For the first week of August, however, the Dax recorded an increase of 0.67 percent. The day before, the index had climbed to its highest level in almost two months. The stock market barometer has recovered strongly from the most recent low of just under 12,400 points in early July, driven primarily by hopes that monetary policy in the USA will not be quite as tight.

Employment in the United States expanded much more than expected last month. In addition, the increase in average hourly wages exceeded analyst forecasts. This could increase the pressure on the US Federal Reserve to tighten interest rates more.

Investors should not like the labor market report for two reasons, wrote market expert Thomas Altmann from QC Partners. On the one hand, the job data shows how robust the US economy and labor market are. And that is equivalent to the fact that both could still tolerate several interest rate increases.

In addition, according to Altmann, wage increases remain at a level that is too high. Current wage growth may prompt the Fed to continue raising interest rates at a fast pace in order to recapture the existing price-wage spiral.

The quarterly figures from Deutsche Post were extremely well received in Germany. The logistics group had increased sales and earnings by double digits in the second quarter. With a plus of 4.6 percent, the share clearly took the lead in the Dax.

The Allianz papers were among the biggest losers in the Dax with minus 1.6 percent. Here the surplus of 1.7 billion euros was almost a quarter lower than a year earlier. Analysts complained about the insurer’s weak combined ratio. The shares of the agrochemical and pharmaceutical group Bayer widened the losses after the weak quarterly figures from the previous day, they dropped by around 7 percent and were the bottom of the leading index.
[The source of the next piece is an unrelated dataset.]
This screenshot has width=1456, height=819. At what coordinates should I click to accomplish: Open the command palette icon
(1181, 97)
The biggest losers in the MDax were the Rheinmetall shares with a minus of almost 12 percent. Here, a more cautious outlook on incoming orders in the armaments division weighed heavily on the papers.
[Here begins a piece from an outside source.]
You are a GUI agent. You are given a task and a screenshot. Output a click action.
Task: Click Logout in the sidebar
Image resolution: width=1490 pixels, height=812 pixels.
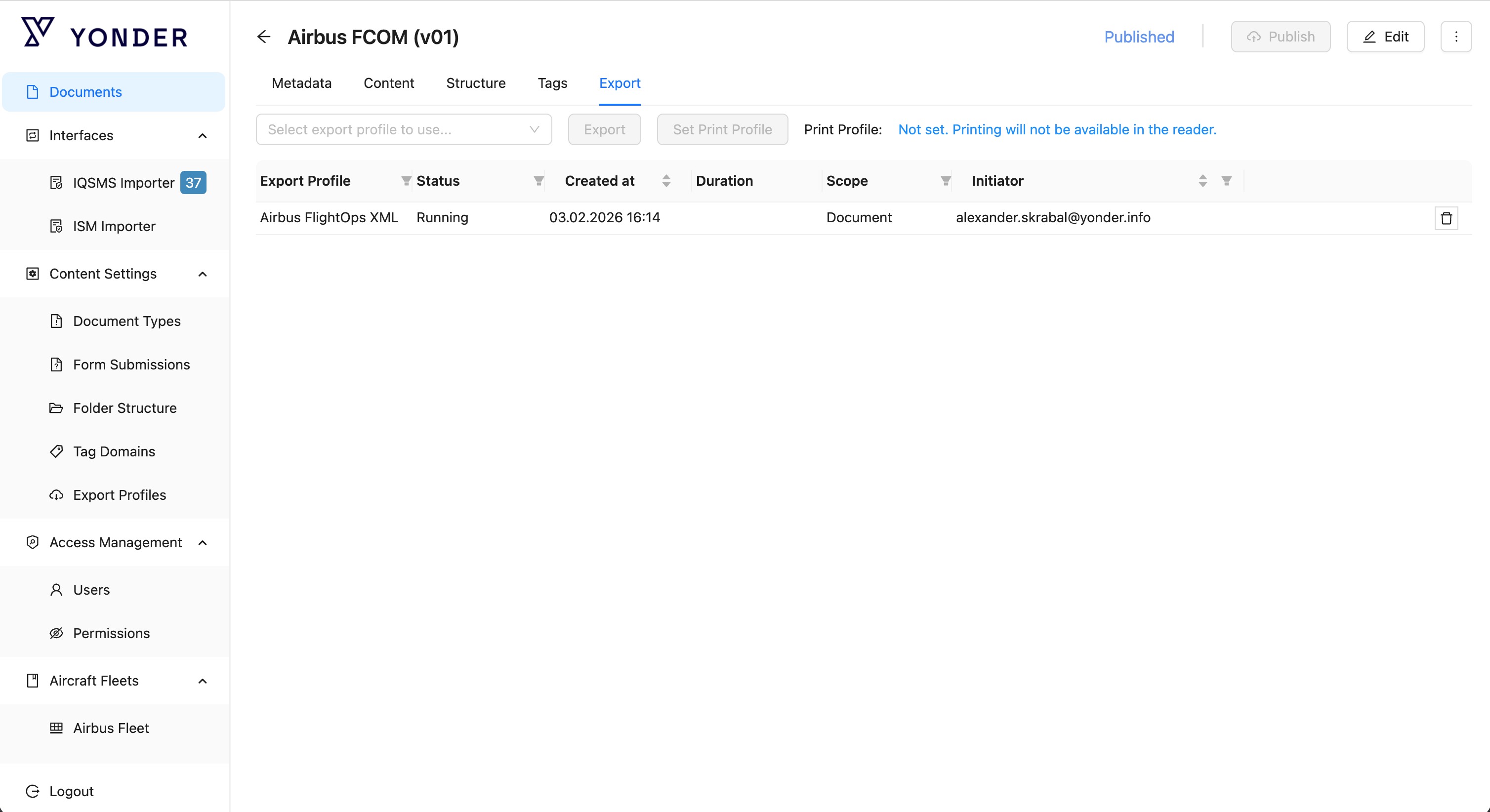click(71, 791)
The shares in the Shop Apotheke collapsed by more than ten percent and thus kept the red lantern in the SDax small-cap index. A skeptical analyst comment from the private bank Berenberg burdened here. The expert Gerhard Orgonas justified his pessimism, among other things, with further delays in the introduction of the electronic prescription.

The Eurozone leading index EuroStoxx 50 fell by 0.78 percent to 3725.39 points. France’s leading index, the Cac 40, fell by a similar amount, while its UK counterpart, the FTSE 100, only posted modest losses. In New York, the leading US index Dow Jones Industrial was also moderately negative at the end of trading in Europe.

The euro came under heavy pressure after the strong US jobs report and fell to 1.0171 US dollars. The European Central Bank had previously set the reference rate at 1.0233 (Thursday: 1.0181) dollars. The dollar thus cost 0.9772 (0.9822) euros. On the bond market, the current yield on German government bonds fell from 0.75 percent on the previous day to 0.68 percent. The Rex pension index rose by 0.05 percent to 137.11 points. The Bund future lost 1.40 percent to 155.96 points in view of the US job data.